Segment Start: Extracted material

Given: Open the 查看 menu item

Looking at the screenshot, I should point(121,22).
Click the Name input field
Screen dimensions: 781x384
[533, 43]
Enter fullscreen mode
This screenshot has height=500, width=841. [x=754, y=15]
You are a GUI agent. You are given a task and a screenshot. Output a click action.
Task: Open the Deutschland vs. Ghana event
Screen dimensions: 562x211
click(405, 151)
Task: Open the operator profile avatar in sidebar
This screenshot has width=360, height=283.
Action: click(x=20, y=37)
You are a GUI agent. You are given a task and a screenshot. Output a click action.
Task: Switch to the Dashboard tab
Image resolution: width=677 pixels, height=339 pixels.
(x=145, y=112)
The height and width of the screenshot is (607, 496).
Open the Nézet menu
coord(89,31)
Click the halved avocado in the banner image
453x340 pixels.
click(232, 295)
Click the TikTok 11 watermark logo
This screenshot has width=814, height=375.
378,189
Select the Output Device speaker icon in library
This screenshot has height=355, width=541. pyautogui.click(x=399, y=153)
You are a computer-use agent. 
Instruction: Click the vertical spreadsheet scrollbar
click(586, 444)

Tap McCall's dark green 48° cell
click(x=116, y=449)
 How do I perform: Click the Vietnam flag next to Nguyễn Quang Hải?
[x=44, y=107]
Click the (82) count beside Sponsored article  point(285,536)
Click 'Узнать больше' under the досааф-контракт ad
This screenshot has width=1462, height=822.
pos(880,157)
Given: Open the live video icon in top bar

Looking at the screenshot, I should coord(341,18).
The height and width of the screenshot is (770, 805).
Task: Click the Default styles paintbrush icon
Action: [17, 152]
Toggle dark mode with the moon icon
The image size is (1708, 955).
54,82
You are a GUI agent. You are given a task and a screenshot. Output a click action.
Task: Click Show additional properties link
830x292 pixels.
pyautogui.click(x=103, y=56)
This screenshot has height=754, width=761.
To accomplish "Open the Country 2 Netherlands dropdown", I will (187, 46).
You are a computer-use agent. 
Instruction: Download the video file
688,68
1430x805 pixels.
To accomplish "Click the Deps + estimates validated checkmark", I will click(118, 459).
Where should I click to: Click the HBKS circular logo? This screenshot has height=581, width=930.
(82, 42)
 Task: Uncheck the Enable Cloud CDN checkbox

Segment End: Extracted material

__Exercise requirements__: Line by line, retype the data exactly as written.

__Your solution__:
Given: Open the 查看 menu item

Looking at the screenshot, I should point(121,22).
Click the Name input field
Screen dimensions: 781x384
[533, 43]
Enter fullscreen mode
This screenshot has height=500, width=841. [x=754, y=15]
You are a GUI agent. You are given a task and a screenshot. Output a click action.
Task: Open the Deutschland vs. Ghana event
Screen dimensions: 562x211
click(405, 151)
Task: Open the operator profile avatar in sidebar
This screenshot has width=360, height=283.
Action: click(x=20, y=37)
You are a GUI agent. You are given a task and a screenshot. Output a click action.
Task: Switch to the Dashboard tab
Image resolution: width=677 pixels, height=339 pixels.
(x=145, y=112)
The height and width of the screenshot is (607, 496).
Open the Nézet menu
coord(89,31)
Click the halved avocado in the banner image
453x340 pixels.
click(232, 295)
Click the TikTok 11 watermark logo
This screenshot has width=814, height=375.
378,189
Select the Output Device speaker icon in library
This screenshot has height=355, width=541. pyautogui.click(x=399, y=153)
You are a computer-use agent. 
Instruction: Click the vertical spreadsheet scrollbar
click(586, 444)

Tap McCall's dark green 48° cell
click(x=116, y=449)
 How do I perform: Click the Vietnam flag next to Nguyễn Quang Hải?
[x=44, y=107]
Click the (82) count beside Sponsored article  point(285,536)
Click 'Узнать больше' under the досааф-контракт ad
This screenshot has width=1462, height=822.
pos(880,157)
Given: Open the live video icon in top bar

Looking at the screenshot, I should coord(341,18).
The height and width of the screenshot is (770, 805).
Task: Click the Default styles paintbrush icon
Action: [17, 152]
Toggle dark mode with the moon icon
The image size is (1708, 955).
54,82
You are a GUI agent. You are given a task and a screenshot. Output a click action.
Task: Click Show additional properties link
830x292 pixels.
pyautogui.click(x=103, y=56)
This screenshot has height=754, width=761.
To accomplish "Open the Country 2 Netherlands dropdown", I will (187, 46).
You are a computer-use agent. 
Instruction: Download the video file
688,68
1430x805 pixels.
To accomplish "Click the Deps + estimates validated checkmark", I will click(118, 459).
Where should I click to: Click the HBKS circular logo? This screenshot has height=581, width=930.
(82, 42)
 Task: Uncheck the Enable Cloud CDN checkbox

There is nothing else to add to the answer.